[Start of section]
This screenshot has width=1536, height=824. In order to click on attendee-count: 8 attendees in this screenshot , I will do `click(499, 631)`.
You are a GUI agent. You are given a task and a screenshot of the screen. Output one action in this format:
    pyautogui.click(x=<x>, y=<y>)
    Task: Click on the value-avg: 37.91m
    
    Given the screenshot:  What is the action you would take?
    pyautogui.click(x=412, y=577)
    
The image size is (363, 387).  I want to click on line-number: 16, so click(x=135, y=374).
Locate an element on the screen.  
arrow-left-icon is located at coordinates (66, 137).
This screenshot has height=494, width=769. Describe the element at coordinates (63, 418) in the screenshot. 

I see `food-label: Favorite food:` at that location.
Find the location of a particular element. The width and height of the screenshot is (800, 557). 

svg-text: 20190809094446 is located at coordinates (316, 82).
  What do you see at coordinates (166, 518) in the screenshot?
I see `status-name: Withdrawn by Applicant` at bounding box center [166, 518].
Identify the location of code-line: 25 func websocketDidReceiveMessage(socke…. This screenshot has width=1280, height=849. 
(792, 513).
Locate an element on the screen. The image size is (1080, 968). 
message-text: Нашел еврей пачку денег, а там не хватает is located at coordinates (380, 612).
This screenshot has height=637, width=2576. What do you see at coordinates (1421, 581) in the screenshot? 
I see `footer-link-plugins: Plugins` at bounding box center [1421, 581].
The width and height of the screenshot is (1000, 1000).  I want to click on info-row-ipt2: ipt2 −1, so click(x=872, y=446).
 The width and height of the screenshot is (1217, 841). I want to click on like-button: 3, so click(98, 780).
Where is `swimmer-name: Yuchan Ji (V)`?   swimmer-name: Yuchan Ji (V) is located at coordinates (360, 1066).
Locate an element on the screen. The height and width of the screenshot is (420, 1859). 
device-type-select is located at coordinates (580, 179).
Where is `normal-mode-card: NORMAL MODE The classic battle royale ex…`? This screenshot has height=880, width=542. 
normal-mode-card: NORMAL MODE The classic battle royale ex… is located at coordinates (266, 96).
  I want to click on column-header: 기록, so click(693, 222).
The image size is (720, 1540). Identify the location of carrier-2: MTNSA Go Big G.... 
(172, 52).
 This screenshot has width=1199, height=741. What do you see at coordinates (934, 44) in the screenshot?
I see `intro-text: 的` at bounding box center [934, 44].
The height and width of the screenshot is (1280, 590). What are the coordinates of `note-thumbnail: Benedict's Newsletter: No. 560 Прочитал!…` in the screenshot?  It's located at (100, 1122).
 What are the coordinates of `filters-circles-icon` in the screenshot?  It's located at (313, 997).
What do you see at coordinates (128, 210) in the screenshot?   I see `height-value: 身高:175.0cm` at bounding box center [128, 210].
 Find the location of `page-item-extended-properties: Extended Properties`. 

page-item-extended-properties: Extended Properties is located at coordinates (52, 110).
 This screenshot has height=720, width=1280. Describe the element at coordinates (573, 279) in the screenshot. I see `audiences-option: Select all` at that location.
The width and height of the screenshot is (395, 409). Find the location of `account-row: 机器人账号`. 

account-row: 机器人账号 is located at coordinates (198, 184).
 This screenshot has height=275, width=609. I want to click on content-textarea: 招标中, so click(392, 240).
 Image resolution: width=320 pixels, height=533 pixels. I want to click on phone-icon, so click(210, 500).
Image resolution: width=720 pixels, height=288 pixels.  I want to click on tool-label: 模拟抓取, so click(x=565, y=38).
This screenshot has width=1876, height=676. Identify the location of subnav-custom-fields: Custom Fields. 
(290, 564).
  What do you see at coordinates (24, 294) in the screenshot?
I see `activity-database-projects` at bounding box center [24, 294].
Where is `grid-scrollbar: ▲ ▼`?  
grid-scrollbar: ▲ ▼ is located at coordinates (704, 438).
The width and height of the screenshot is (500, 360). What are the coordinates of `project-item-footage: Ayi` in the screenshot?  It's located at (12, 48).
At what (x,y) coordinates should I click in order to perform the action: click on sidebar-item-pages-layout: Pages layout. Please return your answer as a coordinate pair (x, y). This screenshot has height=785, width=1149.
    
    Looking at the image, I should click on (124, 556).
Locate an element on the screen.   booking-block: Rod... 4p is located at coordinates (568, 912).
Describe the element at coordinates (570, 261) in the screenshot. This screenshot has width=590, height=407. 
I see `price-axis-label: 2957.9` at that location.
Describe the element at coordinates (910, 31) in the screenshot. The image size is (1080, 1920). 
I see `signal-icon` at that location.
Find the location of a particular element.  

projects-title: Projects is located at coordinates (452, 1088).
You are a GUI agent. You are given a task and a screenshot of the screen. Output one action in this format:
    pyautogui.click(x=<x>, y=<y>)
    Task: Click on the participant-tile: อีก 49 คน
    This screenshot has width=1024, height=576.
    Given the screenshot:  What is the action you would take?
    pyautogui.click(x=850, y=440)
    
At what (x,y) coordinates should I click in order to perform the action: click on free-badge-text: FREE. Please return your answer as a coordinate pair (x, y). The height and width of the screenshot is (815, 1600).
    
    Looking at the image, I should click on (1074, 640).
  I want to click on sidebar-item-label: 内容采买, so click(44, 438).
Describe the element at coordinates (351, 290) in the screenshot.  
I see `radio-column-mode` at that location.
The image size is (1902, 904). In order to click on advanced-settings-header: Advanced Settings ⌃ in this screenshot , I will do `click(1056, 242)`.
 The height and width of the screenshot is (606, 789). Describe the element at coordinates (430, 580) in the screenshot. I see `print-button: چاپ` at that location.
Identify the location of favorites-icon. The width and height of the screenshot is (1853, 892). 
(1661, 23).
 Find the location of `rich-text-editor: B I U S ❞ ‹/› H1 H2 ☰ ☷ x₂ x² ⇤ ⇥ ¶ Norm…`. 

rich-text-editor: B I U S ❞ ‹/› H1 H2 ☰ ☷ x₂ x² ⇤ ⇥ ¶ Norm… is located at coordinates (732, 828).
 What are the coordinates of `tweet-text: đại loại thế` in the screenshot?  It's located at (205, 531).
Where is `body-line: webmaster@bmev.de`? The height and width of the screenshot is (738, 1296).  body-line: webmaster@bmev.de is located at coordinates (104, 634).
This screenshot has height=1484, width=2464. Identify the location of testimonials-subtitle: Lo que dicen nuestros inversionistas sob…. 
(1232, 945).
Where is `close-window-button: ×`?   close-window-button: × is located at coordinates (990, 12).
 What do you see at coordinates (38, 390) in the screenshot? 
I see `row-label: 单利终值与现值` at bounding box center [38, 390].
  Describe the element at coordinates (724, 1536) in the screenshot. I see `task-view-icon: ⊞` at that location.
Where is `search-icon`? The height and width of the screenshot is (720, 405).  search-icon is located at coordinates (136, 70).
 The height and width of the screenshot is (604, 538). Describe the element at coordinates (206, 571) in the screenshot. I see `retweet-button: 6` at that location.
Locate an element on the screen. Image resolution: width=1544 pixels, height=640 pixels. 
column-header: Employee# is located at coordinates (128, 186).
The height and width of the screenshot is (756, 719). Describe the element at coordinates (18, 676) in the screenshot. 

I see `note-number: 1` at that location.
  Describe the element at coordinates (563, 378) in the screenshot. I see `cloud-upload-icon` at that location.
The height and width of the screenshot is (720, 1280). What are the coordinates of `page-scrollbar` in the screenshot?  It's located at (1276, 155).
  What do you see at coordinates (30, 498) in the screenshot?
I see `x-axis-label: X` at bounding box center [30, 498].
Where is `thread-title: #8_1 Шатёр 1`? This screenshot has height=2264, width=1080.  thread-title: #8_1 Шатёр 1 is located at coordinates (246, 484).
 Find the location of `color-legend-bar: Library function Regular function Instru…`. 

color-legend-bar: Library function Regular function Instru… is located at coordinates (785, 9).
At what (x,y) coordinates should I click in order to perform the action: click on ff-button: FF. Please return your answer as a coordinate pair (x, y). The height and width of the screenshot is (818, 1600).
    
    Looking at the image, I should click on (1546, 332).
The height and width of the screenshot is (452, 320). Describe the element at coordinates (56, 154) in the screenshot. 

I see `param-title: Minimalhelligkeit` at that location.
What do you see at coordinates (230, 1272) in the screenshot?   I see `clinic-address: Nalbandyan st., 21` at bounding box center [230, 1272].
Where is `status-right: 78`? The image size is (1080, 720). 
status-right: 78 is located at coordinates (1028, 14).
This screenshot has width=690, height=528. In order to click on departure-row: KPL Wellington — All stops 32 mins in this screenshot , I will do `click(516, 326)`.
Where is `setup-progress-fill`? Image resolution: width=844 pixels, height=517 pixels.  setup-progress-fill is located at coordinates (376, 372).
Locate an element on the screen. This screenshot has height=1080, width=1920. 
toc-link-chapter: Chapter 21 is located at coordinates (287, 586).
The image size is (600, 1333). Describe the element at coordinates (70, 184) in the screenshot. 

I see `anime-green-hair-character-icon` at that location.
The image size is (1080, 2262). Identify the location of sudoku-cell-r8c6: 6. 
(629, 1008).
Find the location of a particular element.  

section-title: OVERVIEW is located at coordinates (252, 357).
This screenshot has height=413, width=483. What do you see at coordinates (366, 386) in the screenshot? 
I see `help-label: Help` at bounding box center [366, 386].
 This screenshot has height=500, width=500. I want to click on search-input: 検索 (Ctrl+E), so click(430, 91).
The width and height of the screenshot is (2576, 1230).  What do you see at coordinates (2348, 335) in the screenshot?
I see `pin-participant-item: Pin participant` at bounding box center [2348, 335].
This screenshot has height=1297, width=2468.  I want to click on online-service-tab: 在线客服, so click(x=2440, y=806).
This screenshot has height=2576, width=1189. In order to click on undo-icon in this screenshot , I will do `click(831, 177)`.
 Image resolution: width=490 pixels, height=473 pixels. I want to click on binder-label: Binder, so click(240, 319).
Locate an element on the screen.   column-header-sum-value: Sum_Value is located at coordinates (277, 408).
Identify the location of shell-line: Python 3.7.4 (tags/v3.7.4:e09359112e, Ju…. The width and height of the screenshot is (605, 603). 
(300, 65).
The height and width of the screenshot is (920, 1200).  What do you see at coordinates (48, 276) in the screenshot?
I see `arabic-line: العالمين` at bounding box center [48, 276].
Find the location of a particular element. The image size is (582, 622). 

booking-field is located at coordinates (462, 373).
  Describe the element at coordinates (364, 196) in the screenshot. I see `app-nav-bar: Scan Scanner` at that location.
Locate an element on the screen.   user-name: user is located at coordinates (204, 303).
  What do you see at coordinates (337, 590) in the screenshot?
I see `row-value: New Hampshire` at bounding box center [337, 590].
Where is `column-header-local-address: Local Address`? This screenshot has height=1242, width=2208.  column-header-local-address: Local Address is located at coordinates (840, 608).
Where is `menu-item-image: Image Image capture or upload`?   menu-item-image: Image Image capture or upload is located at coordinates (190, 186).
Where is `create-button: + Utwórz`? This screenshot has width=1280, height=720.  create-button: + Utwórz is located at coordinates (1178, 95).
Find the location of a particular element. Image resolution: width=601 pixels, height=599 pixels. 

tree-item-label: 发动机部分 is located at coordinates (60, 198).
[End of section]
Put the material above, starting at the line that contains "Locate an element on the screen. This" and ending at the line that contains "toc-link-chapter: Chapter 21", into a JSON list of strings with one string per line, skipping blank lines.

Task answer:
[
  "Locate an element on the screen. This screenshot has height=1080, width=1920. ",
  "toc-link-chapter: Chapter 21 is located at coordinates (287, 586)."
]